I will announce it when it reaches 81680085
hilarious
there's simply no (rational) reason not to abandon your meatbag and migrate to a more robust and easily maintained container.
Boobies.
-- Counting backwards since 1984!
Or was the discussion about UFO's and aliens landing and probing peoples' rectums? That would pretty much deserve derisive laughter.
They certainly won't show up with anal probes.

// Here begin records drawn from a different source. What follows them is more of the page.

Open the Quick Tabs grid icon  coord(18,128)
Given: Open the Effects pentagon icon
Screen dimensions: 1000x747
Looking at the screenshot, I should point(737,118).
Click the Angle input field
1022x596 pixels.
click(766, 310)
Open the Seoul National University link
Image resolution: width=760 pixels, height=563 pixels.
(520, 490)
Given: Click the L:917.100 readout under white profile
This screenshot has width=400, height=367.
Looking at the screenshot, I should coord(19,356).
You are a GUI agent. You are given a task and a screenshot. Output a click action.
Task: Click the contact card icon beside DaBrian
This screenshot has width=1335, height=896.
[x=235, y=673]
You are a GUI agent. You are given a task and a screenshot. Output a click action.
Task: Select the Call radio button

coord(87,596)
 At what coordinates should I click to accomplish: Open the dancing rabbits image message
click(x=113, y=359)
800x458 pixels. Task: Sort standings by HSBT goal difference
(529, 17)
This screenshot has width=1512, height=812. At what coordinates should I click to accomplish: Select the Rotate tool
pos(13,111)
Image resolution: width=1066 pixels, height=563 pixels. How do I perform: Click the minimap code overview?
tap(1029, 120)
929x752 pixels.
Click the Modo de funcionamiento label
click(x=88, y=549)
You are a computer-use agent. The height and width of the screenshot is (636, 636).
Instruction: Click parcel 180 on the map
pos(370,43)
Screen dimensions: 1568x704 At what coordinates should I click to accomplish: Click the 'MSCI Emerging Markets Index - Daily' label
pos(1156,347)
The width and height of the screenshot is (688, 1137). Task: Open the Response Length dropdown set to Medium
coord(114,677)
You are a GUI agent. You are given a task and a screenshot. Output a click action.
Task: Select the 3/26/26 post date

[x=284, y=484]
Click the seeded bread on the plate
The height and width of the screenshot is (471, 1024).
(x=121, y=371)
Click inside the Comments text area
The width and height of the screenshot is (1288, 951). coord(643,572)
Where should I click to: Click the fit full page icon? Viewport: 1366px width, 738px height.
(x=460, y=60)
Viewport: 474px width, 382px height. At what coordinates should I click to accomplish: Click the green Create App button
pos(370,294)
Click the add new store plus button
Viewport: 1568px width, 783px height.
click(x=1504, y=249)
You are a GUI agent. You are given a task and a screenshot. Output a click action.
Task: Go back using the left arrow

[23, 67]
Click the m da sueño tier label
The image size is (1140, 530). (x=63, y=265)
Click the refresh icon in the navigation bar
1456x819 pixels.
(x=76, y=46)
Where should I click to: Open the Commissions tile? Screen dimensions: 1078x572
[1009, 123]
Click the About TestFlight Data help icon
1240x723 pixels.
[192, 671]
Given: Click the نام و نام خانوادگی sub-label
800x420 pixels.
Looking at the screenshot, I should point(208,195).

I wouldn't be so sure. If aliens did have the technology to visit our planet, why wouldn't they want to grab a few specimens, take us apart and see how we worked? After all, we do the exact same thing to every new organism we come across. Sure, some of them may have tech so advanced they can just point a scanner at us without us even knowing, and find everything they want to know. Others may not be quite as advanced; they may have the spaceflight bit down, but not the medical tech part. I think some sci-fi author once wrote a book about some unfriendly aliens that visit the earth with advanced spacecraft and then attack using basically 1500s-era cannons, because they never developed very advanced weaponry. While that's probably a bit absurd (I think it's safe to assume that hostile species (like us) would spend more resources developing weaponry than other technologies, so their weaponry would be just as advanced as their spaceflight ability), the idea is sound: different civilizations aren't going to develop technologies at the same rates. It'll be dependent on their cultural values, and also their availability of resources. Some aliens may push much harder on spaceflight technologies and not very much on biological/medical technologies. Just look at us: we could be decades more advanced in spaceflight tech than we are now, but as a species we just don't think it's very important so we stopped bothering so much with it about 40 years ago, and instead we've been concentrating on computer tech and finance, and some medical tech. Perhaps some aliens have visited us that happened to stumble upon some bit of physics that we totally missed (like wormholes, interdimensional travel, etc.), and used this to establish a spaceflight program that allows them to visit other planets at FTL speeds, but their other tech isn't much more advanced than our own. They might come here and think our spaceflight tech is crap and laughable, but be amazed by our 3D games and simulators and very interested in our upcoming graphene semiconductors. (Who knows, maybe we've already discovered the bit of physics necessary, but the guy who discovered it wasn't able to get peer-reviewed and his dissertation ended up on a library shelf somewhere, never to be read...)
Of course, given the timescales involved, it's probably more likely that anyone we meet will be far beyond our own tech, but there's no way to know. Since we haven't met any other cultures yet (that we know of), it's really premature to make any assumptions at all as we have zero basis for comparison.